In the sole dissenting judgment, Lord Burrows opines, on the argument of an increased “burden of legal liability on the NHS” should the claimants succeed that “That is not the type of socio-economic policy argument that the courts are well-equipped to assess and, at least as presented, it cannot outweigh the reasons of principle and legal policy that I have set out for allowing these appeals.” Put short, Lord Burrows’ view is that the law could and should simply recognise the deaths as qualifying “events” in these cases for secondary victim purposes and that “in future, and subject to possible rare exceptions, the approach of (the majority) will mean that recovery for negligently caused psychiatric illness by secondary victims will be closed off in medical negligence cases.”

 

The Scottish Lord President, Lord Carloway, was one of the six justices in the majority in these cases. He adds a short judgment, explaining his view that “had Scots law been applied, the same result in relation to the present claimants would have been reached”.

 

The claimants all relied on North Glamorgan NHS Trust v Walters [2002] EWCA Civ 1792 (referred to as “Walters” in the UKSC judgment) where the mother was sleeping in the same room as her infant son when he suffered a major epileptic seizure leading to coma and irreparable brain damage.
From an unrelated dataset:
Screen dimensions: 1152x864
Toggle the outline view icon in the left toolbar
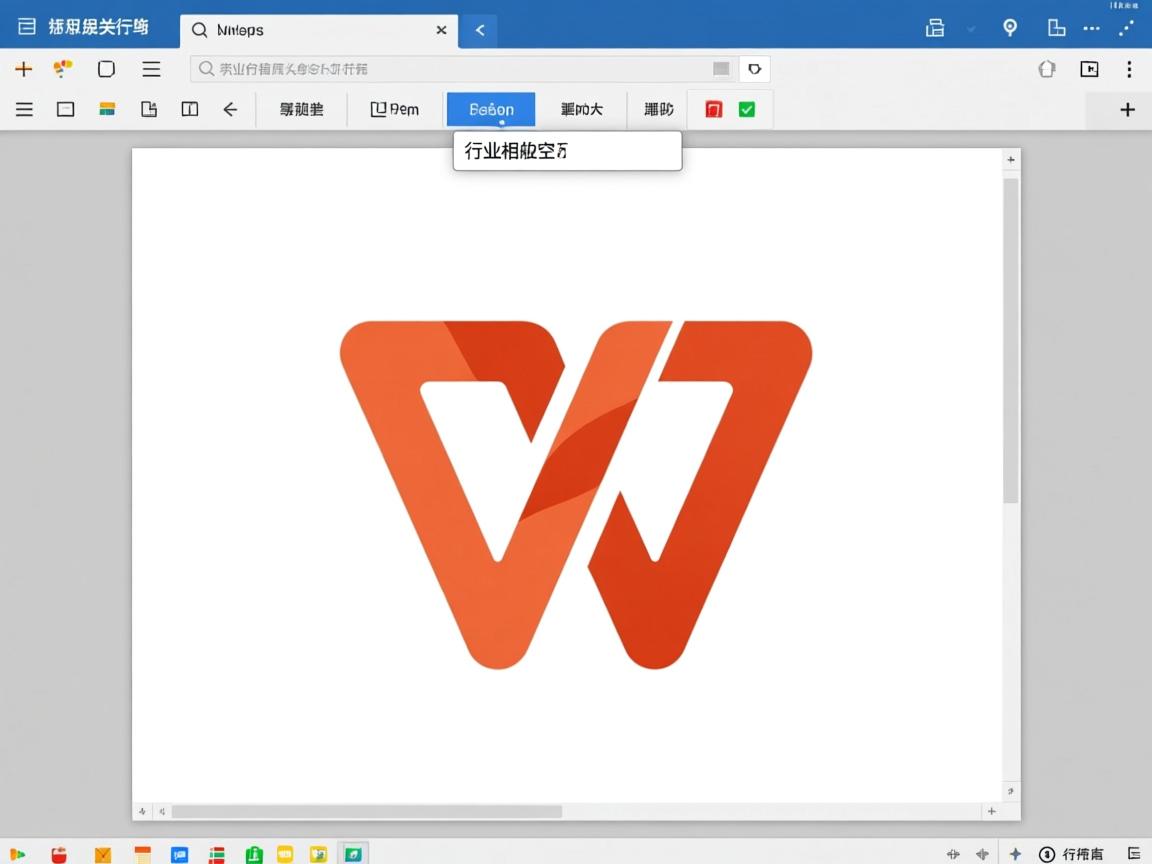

Appropriate treatment was delayed by a misdiagnosis with death approximately 36 hours after the seizure. The 36 hours was regarded as one horrifying event at first instance and at the Court of Appeal. Walters has been distinguished in other Court of Appeal decisions albeit it remained binding law on its facts.  UKSC has taken this opportunity to confirm that Walters was wrongly decided on its facts – “It is clear that on the facts of Walters the brain damage and death of Mrs Walters’ baby were not caused by an accident. It follows from our conclusion that a claimant cannot recover damages for personal injury as a secondary victim unless the claimant witnessed an accident (or its immediate aftermath) that, had this defence been raised in Walters, the claim should have failed.” 

 

As the UKSC was focussed on the issue of proximity, there will still need to be a case-by-case analysis of the events and whether they can be described as an “accident” rather than an illness or “medical mishap”.  The door is still open for close relatives present when medical treatment is given where there is a discrete event akin to witnessing an accident, but the floodgates argument remains and “a line must be drawn somewhere to keep the liability of negligent actors for such secondary harm within reasonable bounds.  Wherever the line is drawn some people who suffer what may be serious illness in connection with the death or injury of another person will be left uncompensated … But there is a rough and ready logic in limiting recovery by secondary victims to individuals who were present at the scene, witnessed the accident and have a close tie of love and affection with the primary victim. These limitations are justified, not by any theory that illness induced by direct perception is more inherently worthy of compensation than illness induced by other means; but rather by the need to restrict the class of eligible claimants to those who are most closely and directly connected to the accident which the defendant has negligently caused and to apply restrictions which are reasonably straightforward, certain and comprehensible to the ordinary person”.